Selectman Byron Ouellette asked Madigan if they could get her response in writing, “to make it official.”

Madigan agreed.

Ouellette said the town should adopt a policy so that in the future, they can make sure people “don’t take advantage of something like this.”

Byam pointed out that in the several years he had served as selectman, he never called in while he was on vacation or while he was sick.

Chairman Richie Philbrick said “it wouldn’t hurt” to look into drafting a policy for the town in regards to remote voting.

Town office employee and state legislator Sheryl Briggs told selectmen that when the state legislators vote in Augusta, they “are required to be present during the vote,” but only because “they have a policy stating that it’s necessary.”

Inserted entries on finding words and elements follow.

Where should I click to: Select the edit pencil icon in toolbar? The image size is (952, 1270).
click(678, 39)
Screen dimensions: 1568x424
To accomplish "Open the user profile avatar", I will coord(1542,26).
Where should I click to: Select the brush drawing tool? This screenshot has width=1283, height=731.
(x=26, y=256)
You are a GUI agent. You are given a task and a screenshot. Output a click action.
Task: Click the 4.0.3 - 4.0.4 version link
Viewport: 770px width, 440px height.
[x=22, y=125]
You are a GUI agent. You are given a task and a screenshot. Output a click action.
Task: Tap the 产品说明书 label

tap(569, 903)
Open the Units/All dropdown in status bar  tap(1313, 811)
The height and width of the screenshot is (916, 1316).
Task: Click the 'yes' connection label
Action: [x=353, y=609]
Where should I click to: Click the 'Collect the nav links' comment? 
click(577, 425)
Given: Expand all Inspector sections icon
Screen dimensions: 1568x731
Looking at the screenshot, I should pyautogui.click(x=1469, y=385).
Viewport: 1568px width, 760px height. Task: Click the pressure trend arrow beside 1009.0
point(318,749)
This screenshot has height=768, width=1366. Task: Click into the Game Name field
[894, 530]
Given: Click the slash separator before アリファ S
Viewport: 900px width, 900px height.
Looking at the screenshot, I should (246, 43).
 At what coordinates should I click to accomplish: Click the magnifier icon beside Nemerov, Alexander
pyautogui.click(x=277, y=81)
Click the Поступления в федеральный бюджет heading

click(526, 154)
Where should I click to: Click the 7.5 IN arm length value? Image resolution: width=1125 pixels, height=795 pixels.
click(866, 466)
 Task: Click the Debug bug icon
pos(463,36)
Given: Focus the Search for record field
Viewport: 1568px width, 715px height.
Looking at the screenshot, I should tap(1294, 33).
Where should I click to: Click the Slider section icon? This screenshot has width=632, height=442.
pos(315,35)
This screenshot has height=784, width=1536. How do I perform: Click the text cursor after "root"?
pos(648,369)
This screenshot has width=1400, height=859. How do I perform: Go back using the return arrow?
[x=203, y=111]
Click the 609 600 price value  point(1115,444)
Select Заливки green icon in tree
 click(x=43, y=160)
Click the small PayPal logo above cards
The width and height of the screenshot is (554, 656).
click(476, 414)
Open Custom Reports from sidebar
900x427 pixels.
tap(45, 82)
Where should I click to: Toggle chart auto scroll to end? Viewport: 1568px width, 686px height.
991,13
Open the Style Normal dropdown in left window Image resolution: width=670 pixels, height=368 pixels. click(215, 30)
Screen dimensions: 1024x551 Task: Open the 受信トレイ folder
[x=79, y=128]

“I know other municipalities that allow remote voting because they don’t have a policy in place,” Briggs added.

Selectmen unanimously agreed to look into drafting a remote voting policy for the town.

In other business, selectmen unanimously voted to change the intersection of Meadow Street and Kimball Avenue into a four-way stop. It’s now two-way, Madigan said.

Police Chief Roy Hodsdon said he thought a four-way stop was a good idea, and that other two-way stops that were changed to four-way stops worked out very well.

One resident said he supported the four-way stop, since he had seen people “driving like those streets were a drag race.”